##### DATASET ENTRIES #####
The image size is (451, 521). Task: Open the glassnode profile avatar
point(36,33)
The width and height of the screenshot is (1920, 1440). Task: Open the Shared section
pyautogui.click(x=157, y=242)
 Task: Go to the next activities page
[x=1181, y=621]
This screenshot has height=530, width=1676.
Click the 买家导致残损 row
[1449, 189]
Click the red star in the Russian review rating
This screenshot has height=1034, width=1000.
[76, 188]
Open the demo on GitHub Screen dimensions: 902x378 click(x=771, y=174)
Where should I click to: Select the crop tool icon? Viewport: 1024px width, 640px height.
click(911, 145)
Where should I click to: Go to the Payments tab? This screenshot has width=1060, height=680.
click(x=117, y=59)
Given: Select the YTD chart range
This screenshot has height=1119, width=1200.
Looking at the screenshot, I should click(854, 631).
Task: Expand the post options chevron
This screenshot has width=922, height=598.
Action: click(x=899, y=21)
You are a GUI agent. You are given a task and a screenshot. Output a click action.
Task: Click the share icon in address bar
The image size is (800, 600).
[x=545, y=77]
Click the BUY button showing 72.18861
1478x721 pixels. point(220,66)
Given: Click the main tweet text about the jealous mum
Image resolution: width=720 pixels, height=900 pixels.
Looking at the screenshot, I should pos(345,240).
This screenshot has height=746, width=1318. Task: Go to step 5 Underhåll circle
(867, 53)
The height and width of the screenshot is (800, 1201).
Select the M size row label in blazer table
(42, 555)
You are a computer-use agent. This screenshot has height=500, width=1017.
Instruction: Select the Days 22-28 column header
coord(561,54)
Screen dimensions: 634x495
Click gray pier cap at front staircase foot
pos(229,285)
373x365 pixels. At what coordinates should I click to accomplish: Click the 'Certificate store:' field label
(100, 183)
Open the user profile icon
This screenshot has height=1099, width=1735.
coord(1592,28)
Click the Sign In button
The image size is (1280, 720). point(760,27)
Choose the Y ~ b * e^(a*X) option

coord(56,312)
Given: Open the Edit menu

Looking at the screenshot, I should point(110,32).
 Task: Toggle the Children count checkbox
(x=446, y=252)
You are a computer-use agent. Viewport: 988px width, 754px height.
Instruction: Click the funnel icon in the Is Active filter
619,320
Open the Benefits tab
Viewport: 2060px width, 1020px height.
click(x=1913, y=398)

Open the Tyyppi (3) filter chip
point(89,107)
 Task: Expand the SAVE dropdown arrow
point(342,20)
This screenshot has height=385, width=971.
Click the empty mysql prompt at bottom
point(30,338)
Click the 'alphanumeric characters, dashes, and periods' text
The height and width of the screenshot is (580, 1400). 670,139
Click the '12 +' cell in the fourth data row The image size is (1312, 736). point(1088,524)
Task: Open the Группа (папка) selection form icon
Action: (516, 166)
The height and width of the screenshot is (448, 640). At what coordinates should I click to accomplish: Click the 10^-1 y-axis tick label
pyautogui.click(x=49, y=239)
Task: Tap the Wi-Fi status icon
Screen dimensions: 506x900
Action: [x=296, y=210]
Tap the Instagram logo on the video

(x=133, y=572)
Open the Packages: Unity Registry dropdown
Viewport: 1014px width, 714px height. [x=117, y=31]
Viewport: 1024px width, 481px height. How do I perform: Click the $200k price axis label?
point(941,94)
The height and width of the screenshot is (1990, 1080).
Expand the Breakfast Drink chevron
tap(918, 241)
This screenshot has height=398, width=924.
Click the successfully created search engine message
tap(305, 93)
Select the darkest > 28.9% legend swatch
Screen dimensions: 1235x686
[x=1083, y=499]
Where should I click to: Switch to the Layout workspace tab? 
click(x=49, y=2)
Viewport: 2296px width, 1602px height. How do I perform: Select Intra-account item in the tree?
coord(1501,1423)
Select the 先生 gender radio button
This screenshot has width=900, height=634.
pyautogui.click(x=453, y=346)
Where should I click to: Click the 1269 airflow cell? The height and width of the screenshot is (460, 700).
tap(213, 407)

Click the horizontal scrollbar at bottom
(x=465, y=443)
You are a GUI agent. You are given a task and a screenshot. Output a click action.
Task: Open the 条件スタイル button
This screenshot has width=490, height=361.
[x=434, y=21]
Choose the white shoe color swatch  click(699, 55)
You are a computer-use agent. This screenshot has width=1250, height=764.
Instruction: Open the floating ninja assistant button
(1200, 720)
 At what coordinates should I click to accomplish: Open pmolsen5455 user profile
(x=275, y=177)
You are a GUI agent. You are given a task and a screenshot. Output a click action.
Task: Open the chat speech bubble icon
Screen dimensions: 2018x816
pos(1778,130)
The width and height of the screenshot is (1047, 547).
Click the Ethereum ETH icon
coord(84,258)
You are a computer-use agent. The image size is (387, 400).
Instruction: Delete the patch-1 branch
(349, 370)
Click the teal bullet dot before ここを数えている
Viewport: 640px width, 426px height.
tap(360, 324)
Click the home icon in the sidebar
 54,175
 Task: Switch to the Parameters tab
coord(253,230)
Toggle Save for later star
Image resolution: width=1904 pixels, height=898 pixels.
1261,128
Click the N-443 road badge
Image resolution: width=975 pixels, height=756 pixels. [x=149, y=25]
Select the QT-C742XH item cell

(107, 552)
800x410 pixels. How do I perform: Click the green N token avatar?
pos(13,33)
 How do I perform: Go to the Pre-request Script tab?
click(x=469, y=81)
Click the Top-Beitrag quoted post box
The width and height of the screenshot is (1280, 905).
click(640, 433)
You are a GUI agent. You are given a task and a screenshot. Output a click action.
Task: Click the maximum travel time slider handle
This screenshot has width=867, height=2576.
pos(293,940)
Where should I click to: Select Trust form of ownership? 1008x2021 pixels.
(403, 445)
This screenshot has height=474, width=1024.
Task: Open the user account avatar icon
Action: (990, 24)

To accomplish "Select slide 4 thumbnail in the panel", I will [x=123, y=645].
#####
> **TASK DETAILS**
Starting at the line that contains "Toggle Save for later star", copy every line down to the last line of the records above, exactly as written.

> **EXERCISE OUTPUT**
Toggle Save for later star
Image resolution: width=1904 pixels, height=898 pixels.
1261,128
Click the N-443 road badge
Image resolution: width=975 pixels, height=756 pixels. [x=149, y=25]
Select the QT-C742XH item cell

(107, 552)
800x410 pixels. How do I perform: Click the green N token avatar?
pos(13,33)
 How do I perform: Go to the Pre-request Script tab?
click(x=469, y=81)
Click the Top-Beitrag quoted post box
The width and height of the screenshot is (1280, 905).
click(640, 433)
You are a GUI agent. You are given a task and a screenshot. Output a click action.
Task: Click the maximum travel time slider handle
This screenshot has width=867, height=2576.
pos(293,940)
Where should I click to: Select Trust form of ownership? 1008x2021 pixels.
(403, 445)
This screenshot has height=474, width=1024.
Task: Open the user account avatar icon
Action: (990, 24)

To accomplish "Select slide 4 thumbnail in the panel", I will [x=123, y=645].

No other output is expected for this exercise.